Balikpapan (ANTARA News-Kaltim) - Embargo impor produk-produk sawit
Indonesia ke beberapa negara Eropa dengan alasan banyak perusahaan
merusak lingkungan adalah bentuk provokasi, yakni kekhawatiran Indonesia
maju dengan menggunakan produk sendiri.
"Dalih bahwa banyak perusahaan melakukan perusakan lingkungan tidaklah
tepat, memang hanya sebagian kecil saja, dan malah banyak perusahaan
yang pemilik modalnya dari negara-negara Eropa," Ketua Gabungan
Pengusaha Kelapa Sawit Indonesia (Gapki) Cabang Kaltim,
Azmal Ridwan di Balikpapan, Minggu.
"Memang ada perusahaan yang merusak lingkungan namun tidak semuanya.
Seharusnya yang dilihat adalah nama perusahaannya, kalau perusahaannya
bagus dalam mengelola lingkungan mengapa harus dipersulit," katanya.
Apalagi, imbuh dia, potensi penjualan produk sawit besar, mengingat
sawit hanya tumbuh pada iklim tropis sehingga negara-negara Eropa tidak
mungkin bisa membuka lahan perkebunan sawit. Di Kaltim saja, kini
tercatat ada 4,9 juta hektar potensi untuk pengembangan agribisnis,
termasuk perkebunan sawit.
Azmal menilai bahwa yang dilakukan beberapa negara Eropa
terhadap hasil kebun kelapa sawit di Indonesia hanya semacam provokasi
yang tidak menginginkan Indonesia maju dengan menggunakan produk sendiri
dan tidak impor barang dari Eropa untuk kebutuhan.
Di sisi lain, ia mengakui bahwa kini masih banyak lahan kelapa sawit di
wilayah Kalimantan Timur (Kaltim) yang belum dikelola oleh para pemegang
izin.
"Luas lahan yang sudah memiliki izin perkebunan kelapa sawit 2,1 juta
hektare, tapi yang baru dikelola hanya 400 ribu hektare," katanya.
Perusahaan yang telah memiliki izin pengelolaan lahan kelapa sawit
diharapkan segera merealisasikan, karena lahan masih banyak tersedia,
ujarnya.
"Kita akan melakukan koordinasi dengan pemerintah daerah terutama
tingkat kabupaten dan kota yang telah memberikan izin perusahaan
pengelolaan lahan kelapa sawit tapi tidak direalisasikan, bahkan
memperpanjang izinnya.
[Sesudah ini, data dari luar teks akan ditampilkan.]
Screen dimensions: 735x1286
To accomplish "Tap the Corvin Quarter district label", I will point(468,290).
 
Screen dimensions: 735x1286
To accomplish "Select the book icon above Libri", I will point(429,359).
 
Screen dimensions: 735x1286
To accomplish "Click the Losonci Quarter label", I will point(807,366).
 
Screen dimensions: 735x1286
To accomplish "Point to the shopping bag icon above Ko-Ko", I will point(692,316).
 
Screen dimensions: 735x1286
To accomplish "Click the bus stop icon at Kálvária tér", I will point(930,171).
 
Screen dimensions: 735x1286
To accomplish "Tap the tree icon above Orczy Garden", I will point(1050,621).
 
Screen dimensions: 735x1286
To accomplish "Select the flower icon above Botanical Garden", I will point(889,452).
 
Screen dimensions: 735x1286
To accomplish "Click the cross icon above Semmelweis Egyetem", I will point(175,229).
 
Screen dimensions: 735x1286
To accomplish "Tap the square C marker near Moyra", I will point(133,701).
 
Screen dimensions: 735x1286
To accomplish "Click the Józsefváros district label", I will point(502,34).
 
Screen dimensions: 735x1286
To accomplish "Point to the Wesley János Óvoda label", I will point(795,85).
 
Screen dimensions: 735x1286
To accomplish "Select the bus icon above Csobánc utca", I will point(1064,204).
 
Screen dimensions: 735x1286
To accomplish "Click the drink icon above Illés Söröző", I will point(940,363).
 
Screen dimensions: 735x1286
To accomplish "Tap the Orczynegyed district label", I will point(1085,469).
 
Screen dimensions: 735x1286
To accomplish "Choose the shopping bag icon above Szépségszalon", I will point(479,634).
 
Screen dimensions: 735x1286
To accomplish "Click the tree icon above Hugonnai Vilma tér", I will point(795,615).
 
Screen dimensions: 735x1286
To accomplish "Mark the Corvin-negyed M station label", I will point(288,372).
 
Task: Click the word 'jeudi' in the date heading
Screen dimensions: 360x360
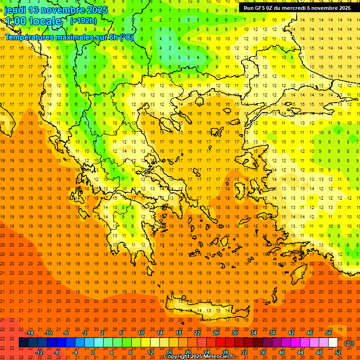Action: click(x=15, y=10)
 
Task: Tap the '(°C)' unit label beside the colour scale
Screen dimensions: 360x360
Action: click(x=349, y=343)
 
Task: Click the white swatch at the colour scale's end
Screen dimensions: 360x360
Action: click(x=333, y=343)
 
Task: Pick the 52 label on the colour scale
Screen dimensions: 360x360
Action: click(x=338, y=352)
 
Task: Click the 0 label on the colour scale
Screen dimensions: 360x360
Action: click(x=93, y=352)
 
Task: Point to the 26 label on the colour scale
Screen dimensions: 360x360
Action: click(x=216, y=333)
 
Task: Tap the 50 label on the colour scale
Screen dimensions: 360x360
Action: click(x=329, y=333)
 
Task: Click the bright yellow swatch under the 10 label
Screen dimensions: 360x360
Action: click(x=141, y=343)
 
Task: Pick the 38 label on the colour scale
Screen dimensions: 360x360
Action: click(x=272, y=333)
Bila memang tidak memiliki kemampuan mengelola
dicabut saja izinnya," kata Azmal, menjelaskan.
Ketua Gapki mengungkapkan bahwa ada beberapa dilema yang terjadi dalam
pengelolaan lahan kelapa sawit di Kaltim diantaranya banyak investor
yang diketahui memiliki manajerial yang serius dan punya finansial tapi
tidak memiliki lahan untuk beroperasi.
"Selain itu, perkebunan-perkebunan yang profesional yang sudah
beroperasi saat ini, sudah mengalami kesulitan untuk melakukan
pengembangan lahan karena terbentur Rencana Tata Ruang Wilayah (RTRW)
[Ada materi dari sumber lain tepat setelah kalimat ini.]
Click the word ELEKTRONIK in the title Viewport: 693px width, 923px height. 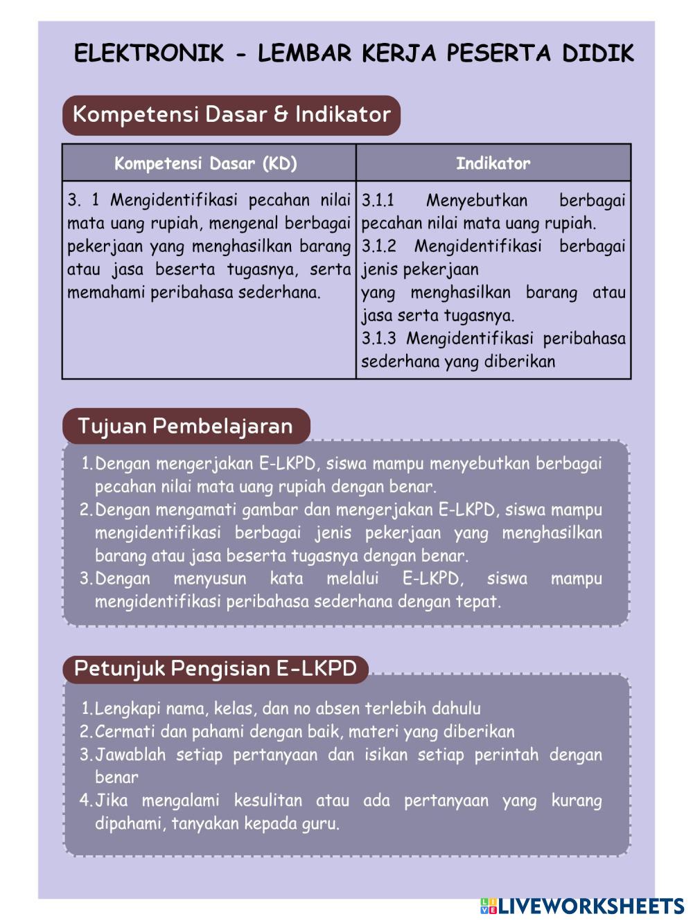click(x=149, y=53)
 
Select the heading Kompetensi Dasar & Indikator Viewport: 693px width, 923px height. click(x=231, y=114)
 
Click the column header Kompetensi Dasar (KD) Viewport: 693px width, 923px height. click(x=206, y=163)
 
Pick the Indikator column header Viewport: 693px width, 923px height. click(x=493, y=163)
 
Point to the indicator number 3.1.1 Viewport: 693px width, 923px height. click(x=378, y=201)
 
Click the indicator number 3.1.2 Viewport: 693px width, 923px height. click(x=378, y=247)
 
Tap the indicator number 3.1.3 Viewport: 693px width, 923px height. click(x=378, y=339)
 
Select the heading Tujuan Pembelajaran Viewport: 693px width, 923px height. click(x=185, y=426)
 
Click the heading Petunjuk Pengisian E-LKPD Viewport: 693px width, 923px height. click(x=215, y=668)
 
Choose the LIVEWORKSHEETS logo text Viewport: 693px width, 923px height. click(x=591, y=906)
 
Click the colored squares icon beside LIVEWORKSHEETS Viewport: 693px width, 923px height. click(x=489, y=906)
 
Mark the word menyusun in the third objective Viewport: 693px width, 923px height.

yang sampai saat ini belum diselesaikan antara pemerintah pusat dan
daerah," tambahnya.
Hal ini tentu saja berakibat pada tumpang tindihnya lahan baik dengan
interperkebunan maupun dengan pertambangan maupun kehutanan yang tidak
jelas.
"Karena penundaan yang terjadi berakibat banyaknya bibit kelapa sawit
yang siap tanam menjadi terlantar," kata Azmal.